[What you should do] In the entries below, count every line with the word "agent". Return only the count.
*** Material for the task Section Begins ***
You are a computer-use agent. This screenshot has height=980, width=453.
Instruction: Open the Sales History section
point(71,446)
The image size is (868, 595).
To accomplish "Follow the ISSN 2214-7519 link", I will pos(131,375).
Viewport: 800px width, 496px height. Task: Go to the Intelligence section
*** Material for the task Section Ends ***
*** Material for the task Section Begins ***
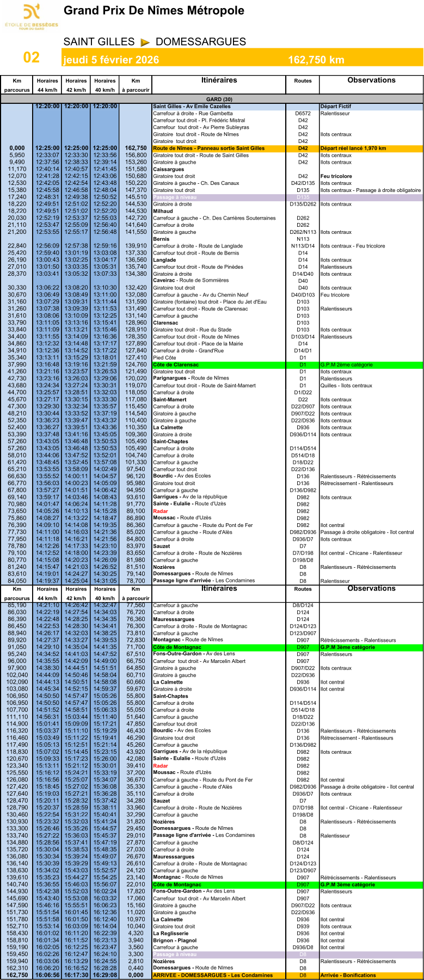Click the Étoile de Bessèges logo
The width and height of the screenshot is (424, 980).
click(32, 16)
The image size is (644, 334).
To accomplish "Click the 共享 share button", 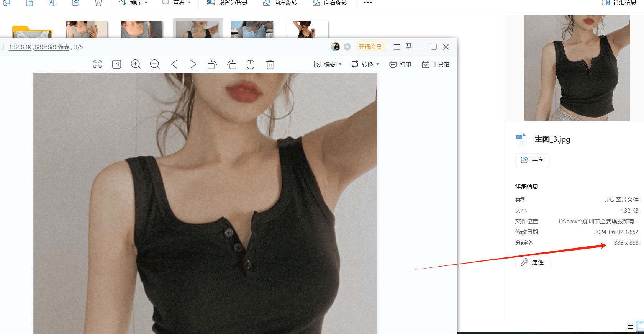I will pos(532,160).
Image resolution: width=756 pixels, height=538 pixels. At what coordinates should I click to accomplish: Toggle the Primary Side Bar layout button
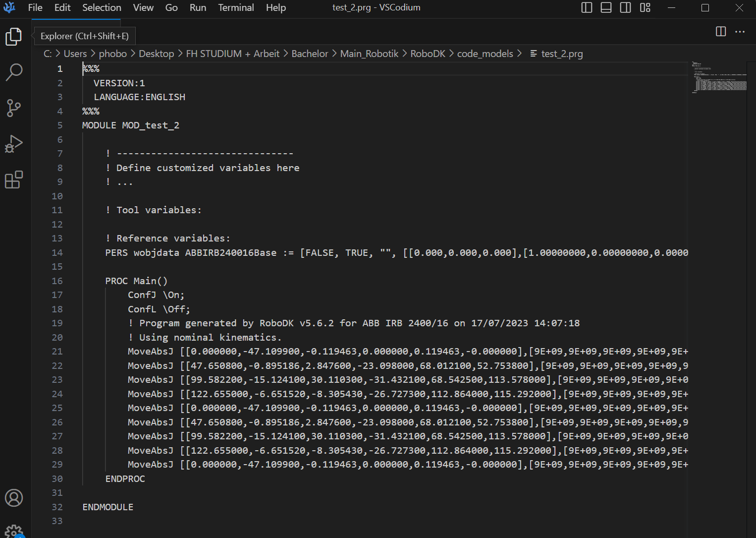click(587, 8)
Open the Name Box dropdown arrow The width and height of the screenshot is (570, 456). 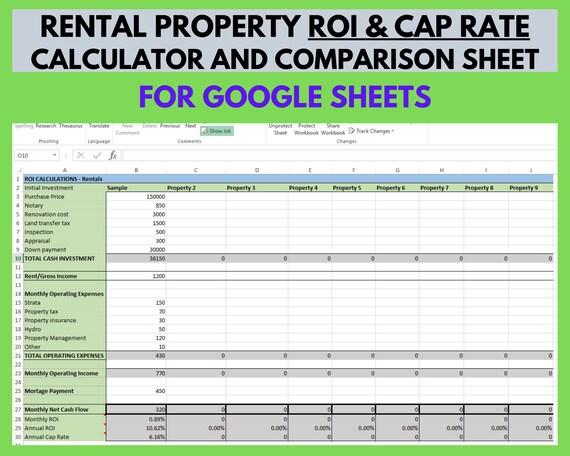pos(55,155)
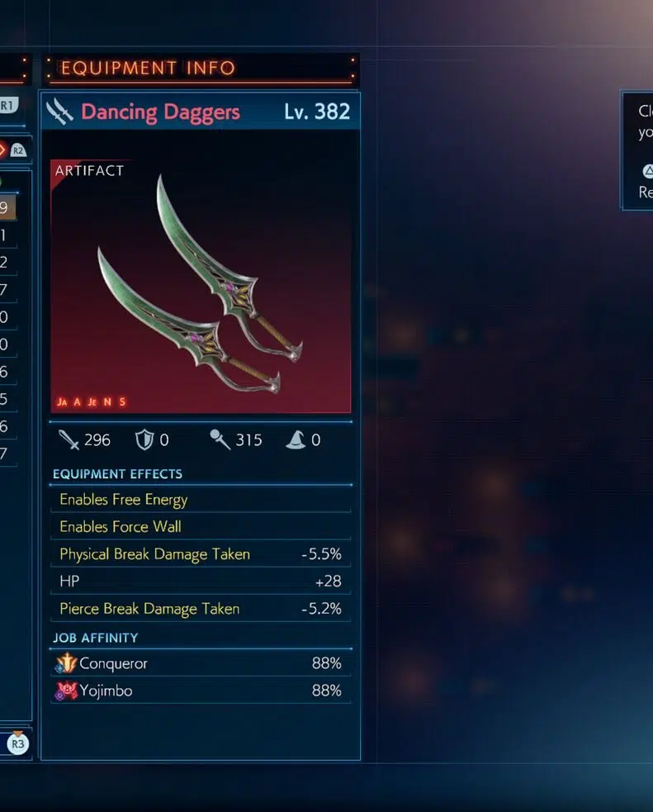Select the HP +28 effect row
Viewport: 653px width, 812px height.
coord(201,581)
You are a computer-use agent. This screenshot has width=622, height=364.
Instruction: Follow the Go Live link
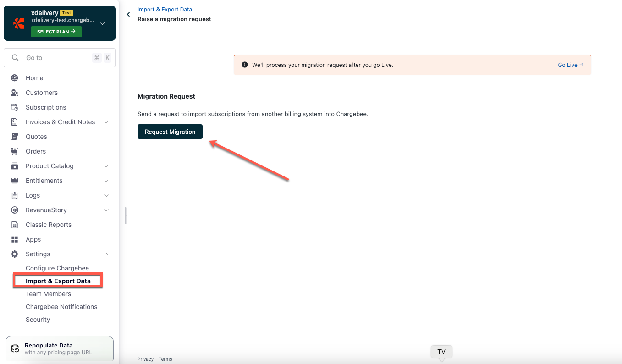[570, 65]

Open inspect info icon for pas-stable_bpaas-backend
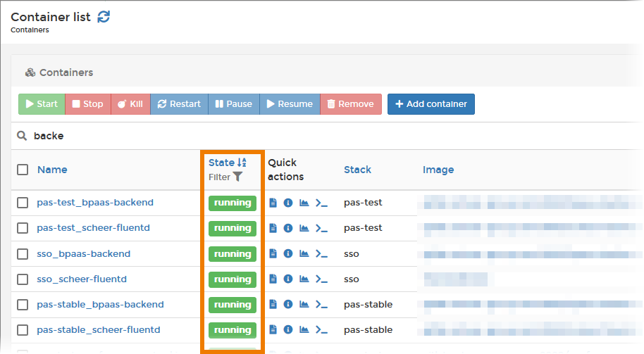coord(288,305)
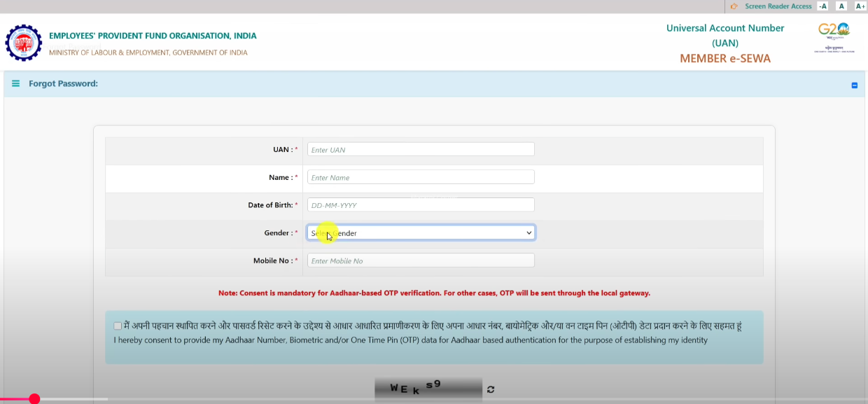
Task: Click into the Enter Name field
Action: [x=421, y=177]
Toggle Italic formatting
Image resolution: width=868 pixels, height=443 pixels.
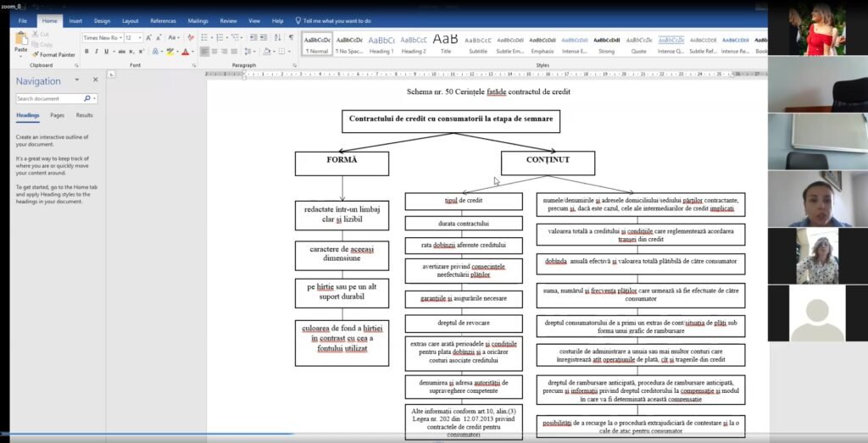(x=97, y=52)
*** Material for the task Section Ends ***
[Completed task] 2